Nuestra conducta es realizar este procedimiento con sedación o algún tipo de neuroleptoanestesia dada la posibilidad teórica de reacción vagal secundaria.

A diferencia de la descripción original, no asociamos fotocoagulación para la disminución teórica del tenesmo ni infiltración de la base de la zona del prolapso a ligar. Si bien reportamos una elevada incidencia de tenemo, se reduce rápidamente luego de la primera semana.6,7
La morbilidad de este procedimiento es similar entre todos los estudios publicados.6,10 y similar a las ligaduras convencionales.11,14 Son escasas, leves o moderadas y aún no se describieron complicaciones únicas o severas relacionadas a este procedimiento, como estenosis, incontinencia o infecciones de periné. Esto podría deberse a la adecuada selección de pacientes.

Asimismo, la asociación con otros procedimientos parecería no agregar morbilidad postoperatoria.15,16 El dolor
no fue significativo en cuanto a su incidencia, intensidad o tiempo de duración. No se describe su relación a la colocación de múltiples ligaduras sino al compromiso de la línea pectínea. No notamos aumento significativo del dolor
posprocedimiento a pesar de no utilizar la infiltración con xylocaina a nivel del lugar de la macroligadura.

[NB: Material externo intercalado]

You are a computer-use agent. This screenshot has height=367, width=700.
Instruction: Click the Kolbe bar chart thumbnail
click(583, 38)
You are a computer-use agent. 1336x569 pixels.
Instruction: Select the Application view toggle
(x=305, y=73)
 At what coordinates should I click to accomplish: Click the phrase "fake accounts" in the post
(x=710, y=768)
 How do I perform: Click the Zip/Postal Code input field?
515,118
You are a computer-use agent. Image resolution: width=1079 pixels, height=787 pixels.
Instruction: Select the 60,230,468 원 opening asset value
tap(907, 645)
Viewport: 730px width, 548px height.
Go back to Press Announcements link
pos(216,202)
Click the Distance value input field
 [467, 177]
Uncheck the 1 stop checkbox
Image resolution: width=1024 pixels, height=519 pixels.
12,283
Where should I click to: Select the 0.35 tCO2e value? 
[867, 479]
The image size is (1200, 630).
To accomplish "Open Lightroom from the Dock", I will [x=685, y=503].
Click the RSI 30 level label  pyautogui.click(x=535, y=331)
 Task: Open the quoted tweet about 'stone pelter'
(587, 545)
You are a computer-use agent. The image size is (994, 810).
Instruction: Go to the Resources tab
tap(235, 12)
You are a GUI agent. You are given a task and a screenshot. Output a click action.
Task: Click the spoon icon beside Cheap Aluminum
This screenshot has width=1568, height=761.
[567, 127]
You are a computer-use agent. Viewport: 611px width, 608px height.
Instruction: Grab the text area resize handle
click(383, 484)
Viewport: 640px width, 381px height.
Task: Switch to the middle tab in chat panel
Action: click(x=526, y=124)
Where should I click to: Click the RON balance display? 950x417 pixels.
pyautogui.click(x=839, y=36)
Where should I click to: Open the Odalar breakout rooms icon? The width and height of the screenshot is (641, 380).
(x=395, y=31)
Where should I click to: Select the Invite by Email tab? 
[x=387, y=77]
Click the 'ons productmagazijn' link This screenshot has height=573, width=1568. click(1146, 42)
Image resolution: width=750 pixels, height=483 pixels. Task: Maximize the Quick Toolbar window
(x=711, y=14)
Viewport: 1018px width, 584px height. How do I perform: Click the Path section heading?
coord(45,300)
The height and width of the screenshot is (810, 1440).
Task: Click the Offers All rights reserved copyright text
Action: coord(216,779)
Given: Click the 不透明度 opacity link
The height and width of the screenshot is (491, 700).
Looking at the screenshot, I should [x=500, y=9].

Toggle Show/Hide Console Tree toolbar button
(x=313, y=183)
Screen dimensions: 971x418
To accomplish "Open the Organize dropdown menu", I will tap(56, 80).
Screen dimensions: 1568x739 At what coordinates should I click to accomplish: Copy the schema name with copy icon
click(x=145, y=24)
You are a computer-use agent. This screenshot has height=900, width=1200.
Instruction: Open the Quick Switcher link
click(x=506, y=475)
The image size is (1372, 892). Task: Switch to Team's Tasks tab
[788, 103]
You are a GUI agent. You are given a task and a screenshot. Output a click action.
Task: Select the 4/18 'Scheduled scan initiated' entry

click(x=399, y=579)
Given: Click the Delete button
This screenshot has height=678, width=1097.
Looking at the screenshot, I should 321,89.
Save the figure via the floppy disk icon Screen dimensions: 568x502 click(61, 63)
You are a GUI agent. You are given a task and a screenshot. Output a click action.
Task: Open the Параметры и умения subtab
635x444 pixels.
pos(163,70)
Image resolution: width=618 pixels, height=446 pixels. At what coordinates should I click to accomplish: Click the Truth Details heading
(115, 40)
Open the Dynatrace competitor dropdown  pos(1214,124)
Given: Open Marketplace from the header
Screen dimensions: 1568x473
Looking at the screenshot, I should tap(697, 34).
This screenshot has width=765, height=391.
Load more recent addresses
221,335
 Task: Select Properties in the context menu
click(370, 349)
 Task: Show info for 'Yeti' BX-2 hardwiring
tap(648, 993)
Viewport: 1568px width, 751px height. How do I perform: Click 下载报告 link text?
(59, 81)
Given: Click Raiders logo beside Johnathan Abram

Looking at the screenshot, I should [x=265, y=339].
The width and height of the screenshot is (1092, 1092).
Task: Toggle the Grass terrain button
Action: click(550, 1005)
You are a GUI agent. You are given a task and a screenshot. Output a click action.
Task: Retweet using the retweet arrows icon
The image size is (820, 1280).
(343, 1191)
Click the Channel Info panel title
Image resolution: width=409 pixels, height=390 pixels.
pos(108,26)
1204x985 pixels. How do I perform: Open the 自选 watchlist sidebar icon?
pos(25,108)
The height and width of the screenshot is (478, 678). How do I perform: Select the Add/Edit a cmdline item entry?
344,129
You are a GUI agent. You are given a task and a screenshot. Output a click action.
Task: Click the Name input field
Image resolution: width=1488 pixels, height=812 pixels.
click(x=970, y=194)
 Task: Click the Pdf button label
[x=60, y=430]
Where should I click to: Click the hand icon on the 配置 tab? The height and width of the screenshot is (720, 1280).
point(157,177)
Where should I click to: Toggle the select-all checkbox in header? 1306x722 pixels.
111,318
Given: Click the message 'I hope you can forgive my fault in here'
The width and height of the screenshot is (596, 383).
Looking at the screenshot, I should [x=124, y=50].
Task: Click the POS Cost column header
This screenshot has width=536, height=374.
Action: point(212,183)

Se documentó sangrado leve en la mayor parte de la población, siendo de características leve en intensidad y ocurrió sólo durante la evacuación. El sangrado leve existe casi en la mayoría de los casos, leve y sólo durante la evacuación. Los sangrados moderados varían entre el 20 y 40% y generalmente se autolimitan.1,2 En nuestra serie, registramos el primer caso de sangrado tardío tanto para macroligaduras como para ligaduras convencional. No registramos sepsis o gangrena perineal ni mortalidad asociada al igual que los trabajos publicados, complicación sicomunicadas luego ligaduras convencionales.12,14

CONCLUSIÓN

Las macroligaduras son un procedimiento factible y seguro de realizar para el tratamiento de las hemorroides internas.

No requieren de preparación previa y tienen bajo costo.

El dolor fue escaso, con bajo índice de morbilidad y recidiva en el tratamiento no quirúrgico de las hemorroides internas sintomáticas.

No se presentaron complicaciones severas o únicas relacionadas al procedimiento. No hubo mortalidad asociada.

La recidiva puede ser tratada con el mismo método sin aumento de la morbilidad.

Sus resultados son reproducibles en el tiempo y por diferentes autores.

Representa una excelente opción para el tratamiento del prolapso hemorroidario debería considerarse como la técnica de elección.